** START Dataset extract **
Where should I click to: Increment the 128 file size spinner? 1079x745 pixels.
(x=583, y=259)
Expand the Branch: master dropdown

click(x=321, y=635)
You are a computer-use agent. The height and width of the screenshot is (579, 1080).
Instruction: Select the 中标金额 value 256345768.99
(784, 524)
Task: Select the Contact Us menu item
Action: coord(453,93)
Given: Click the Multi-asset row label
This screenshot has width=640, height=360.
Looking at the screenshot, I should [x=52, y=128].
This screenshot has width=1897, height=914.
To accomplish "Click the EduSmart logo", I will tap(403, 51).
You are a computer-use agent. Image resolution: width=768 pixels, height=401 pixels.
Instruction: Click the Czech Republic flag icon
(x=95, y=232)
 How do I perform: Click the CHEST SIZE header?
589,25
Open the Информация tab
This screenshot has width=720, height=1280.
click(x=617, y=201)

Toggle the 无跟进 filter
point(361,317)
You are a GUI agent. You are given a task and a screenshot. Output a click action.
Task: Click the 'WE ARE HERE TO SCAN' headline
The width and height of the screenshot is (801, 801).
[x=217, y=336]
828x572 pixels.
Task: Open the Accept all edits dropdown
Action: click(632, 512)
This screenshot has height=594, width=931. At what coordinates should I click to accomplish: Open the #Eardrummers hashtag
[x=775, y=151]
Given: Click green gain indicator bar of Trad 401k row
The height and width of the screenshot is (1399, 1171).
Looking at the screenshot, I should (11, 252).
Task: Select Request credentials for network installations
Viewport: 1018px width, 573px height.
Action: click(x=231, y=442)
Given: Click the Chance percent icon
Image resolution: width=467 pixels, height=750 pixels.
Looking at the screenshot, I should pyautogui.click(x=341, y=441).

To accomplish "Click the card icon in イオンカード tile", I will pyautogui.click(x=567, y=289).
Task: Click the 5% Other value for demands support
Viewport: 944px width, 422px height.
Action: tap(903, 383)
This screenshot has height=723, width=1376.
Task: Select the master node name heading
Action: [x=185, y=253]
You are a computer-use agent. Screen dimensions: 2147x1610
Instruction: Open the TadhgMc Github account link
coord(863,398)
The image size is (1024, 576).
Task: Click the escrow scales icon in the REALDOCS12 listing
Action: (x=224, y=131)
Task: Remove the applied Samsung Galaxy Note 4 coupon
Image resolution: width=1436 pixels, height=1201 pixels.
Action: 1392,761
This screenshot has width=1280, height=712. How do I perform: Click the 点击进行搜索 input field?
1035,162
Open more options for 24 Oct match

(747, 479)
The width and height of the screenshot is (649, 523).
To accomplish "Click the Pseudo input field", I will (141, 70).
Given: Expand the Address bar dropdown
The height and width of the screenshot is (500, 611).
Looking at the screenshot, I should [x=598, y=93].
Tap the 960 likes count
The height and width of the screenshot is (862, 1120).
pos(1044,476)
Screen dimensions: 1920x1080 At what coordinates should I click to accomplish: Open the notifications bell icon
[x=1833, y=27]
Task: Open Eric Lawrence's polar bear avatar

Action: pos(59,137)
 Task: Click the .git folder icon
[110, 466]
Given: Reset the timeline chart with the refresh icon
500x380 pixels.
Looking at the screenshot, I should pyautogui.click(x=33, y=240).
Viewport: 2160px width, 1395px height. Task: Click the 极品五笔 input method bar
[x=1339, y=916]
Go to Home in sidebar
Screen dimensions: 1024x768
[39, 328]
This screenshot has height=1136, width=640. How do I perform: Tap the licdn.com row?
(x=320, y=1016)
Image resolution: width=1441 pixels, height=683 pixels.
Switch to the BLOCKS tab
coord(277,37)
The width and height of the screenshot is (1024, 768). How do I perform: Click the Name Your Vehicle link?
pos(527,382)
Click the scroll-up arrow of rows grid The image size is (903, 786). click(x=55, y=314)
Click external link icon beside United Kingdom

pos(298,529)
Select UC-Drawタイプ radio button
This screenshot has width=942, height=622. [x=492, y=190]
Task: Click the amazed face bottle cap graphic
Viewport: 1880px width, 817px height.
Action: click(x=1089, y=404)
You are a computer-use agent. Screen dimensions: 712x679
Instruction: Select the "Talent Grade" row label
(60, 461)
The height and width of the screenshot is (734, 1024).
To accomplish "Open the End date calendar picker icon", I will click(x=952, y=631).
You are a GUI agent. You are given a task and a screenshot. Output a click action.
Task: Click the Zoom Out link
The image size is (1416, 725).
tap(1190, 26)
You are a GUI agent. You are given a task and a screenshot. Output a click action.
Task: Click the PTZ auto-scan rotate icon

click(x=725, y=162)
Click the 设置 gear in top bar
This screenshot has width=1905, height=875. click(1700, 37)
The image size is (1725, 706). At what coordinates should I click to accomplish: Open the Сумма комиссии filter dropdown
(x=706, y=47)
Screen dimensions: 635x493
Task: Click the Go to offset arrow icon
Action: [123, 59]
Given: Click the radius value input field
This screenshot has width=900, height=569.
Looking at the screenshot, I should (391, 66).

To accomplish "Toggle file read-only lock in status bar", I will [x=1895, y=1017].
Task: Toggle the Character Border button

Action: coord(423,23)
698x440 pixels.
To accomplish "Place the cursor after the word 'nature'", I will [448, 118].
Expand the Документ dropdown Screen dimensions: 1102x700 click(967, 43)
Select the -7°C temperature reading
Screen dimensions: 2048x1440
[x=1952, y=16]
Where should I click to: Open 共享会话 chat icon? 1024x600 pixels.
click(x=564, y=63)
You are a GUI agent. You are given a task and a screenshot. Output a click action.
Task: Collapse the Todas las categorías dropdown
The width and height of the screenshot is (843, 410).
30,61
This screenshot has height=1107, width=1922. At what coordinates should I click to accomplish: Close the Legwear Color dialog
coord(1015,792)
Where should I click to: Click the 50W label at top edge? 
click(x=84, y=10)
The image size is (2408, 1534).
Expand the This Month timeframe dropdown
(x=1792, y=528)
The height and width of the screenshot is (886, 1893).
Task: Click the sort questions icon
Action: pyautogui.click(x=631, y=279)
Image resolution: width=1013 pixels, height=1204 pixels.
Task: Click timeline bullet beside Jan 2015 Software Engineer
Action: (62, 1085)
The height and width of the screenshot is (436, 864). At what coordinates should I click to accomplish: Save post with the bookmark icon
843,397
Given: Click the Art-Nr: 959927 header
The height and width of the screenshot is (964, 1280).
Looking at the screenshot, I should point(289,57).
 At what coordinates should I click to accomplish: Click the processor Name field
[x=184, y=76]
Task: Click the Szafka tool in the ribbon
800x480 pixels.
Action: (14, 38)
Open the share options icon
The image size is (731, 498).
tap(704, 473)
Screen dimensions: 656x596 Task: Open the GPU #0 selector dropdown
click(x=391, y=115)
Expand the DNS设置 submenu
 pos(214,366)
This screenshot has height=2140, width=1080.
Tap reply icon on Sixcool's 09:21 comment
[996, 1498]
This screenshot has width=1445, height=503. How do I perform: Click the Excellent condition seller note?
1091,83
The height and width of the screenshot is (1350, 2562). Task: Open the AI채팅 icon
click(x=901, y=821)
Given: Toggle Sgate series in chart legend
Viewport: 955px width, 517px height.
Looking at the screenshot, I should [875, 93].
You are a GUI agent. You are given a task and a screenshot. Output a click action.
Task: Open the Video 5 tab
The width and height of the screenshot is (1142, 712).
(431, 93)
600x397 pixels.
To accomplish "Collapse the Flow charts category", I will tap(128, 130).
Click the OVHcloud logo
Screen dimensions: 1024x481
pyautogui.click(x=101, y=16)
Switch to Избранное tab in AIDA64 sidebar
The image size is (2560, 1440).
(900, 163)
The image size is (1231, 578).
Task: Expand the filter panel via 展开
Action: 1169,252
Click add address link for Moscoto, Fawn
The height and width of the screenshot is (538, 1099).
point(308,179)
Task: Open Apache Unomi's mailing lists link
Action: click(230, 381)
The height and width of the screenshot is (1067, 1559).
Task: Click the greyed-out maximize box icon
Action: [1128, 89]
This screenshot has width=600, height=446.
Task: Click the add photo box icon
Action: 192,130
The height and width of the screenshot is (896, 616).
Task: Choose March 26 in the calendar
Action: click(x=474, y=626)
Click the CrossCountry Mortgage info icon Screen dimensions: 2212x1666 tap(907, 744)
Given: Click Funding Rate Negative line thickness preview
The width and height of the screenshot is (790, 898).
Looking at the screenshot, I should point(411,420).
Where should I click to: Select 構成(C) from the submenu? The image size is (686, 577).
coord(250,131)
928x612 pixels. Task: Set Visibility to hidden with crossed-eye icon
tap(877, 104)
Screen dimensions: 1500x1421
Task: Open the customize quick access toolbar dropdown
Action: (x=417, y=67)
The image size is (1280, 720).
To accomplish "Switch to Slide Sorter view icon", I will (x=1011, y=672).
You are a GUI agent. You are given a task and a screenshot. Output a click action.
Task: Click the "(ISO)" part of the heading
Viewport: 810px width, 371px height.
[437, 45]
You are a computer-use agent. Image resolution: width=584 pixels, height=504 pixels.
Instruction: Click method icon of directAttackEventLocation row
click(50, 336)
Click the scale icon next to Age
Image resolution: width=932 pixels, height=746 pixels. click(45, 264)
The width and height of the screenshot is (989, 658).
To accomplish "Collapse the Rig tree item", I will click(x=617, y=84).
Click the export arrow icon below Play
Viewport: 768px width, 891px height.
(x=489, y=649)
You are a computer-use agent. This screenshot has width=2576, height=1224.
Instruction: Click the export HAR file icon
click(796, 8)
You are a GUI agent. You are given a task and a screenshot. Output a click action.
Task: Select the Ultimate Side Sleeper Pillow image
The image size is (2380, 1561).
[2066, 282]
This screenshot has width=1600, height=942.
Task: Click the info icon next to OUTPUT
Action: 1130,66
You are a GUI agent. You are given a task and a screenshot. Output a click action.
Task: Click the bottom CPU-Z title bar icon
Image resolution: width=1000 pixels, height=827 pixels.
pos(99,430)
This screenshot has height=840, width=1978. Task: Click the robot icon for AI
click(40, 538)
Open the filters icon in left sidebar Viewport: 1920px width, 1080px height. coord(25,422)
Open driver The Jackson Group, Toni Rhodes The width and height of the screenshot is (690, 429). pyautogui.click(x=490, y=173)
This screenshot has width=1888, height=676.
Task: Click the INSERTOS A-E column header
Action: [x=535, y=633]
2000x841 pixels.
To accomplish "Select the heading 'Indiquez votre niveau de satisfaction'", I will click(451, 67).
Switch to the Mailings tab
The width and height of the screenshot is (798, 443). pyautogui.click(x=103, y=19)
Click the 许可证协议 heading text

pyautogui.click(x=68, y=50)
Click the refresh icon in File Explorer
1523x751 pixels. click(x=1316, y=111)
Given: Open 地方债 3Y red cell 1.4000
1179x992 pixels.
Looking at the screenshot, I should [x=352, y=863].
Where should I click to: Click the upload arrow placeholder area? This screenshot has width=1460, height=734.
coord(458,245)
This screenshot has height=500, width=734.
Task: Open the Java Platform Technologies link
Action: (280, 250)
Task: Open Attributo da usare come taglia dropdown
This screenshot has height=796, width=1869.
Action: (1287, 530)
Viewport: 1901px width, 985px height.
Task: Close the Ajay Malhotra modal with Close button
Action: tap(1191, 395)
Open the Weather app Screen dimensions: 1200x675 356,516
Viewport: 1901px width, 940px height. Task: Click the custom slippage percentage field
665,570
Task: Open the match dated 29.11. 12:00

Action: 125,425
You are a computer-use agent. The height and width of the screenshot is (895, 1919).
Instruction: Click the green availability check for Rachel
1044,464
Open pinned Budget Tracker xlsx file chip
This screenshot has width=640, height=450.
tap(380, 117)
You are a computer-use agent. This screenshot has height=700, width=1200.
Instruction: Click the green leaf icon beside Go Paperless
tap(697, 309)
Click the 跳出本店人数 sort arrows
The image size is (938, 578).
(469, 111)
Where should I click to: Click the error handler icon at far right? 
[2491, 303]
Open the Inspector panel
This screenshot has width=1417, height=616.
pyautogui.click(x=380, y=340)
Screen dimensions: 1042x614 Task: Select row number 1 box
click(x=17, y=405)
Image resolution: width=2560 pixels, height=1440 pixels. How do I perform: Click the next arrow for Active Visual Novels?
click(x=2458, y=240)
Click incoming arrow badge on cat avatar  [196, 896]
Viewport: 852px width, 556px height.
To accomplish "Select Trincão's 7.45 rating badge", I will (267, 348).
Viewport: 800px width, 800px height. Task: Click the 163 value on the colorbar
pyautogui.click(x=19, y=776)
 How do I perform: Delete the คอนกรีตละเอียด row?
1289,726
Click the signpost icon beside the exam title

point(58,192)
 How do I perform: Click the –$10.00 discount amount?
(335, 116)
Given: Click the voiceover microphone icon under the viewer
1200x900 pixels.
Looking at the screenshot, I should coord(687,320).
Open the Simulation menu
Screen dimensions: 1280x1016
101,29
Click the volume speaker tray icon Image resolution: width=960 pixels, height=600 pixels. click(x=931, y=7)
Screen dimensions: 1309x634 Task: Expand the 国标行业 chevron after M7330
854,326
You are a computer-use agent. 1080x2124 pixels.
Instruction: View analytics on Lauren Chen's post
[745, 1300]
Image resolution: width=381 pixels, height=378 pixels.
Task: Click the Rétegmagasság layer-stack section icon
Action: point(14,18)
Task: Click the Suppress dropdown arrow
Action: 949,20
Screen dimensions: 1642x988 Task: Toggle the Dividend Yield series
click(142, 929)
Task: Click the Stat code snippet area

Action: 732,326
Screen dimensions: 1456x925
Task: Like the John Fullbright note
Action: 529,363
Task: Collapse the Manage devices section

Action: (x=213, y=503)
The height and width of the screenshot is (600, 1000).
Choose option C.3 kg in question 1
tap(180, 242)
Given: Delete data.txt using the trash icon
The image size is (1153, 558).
** END Dataset extract **
● **Aim of the task**: Can you copy out, word for word, the data lines between the line containing "The width and height of the screenshot is (989, 658)." and the line containing "pos(99,430)", including both of those lines?

● **Correct response**:
The width and height of the screenshot is (989, 658).
To accomplish "Collapse the Rig tree item", I will click(x=617, y=84).
Click the export arrow icon below Play
Viewport: 768px width, 891px height.
(x=489, y=649)
You are a computer-use agent. This screenshot has width=2576, height=1224.
Instruction: Click the export HAR file icon
click(796, 8)
You are a GUI agent. You are given a task and a screenshot. Output a click action.
Task: Select the Ultimate Side Sleeper Pillow image
The image size is (2380, 1561).
[2066, 282]
This screenshot has width=1600, height=942.
Task: Click the info icon next to OUTPUT
Action: 1130,66
You are a GUI agent. You are given a task and a screenshot. Output a click action.
Task: Click the bottom CPU-Z title bar icon
Image resolution: width=1000 pixels, height=827 pixels.
pos(99,430)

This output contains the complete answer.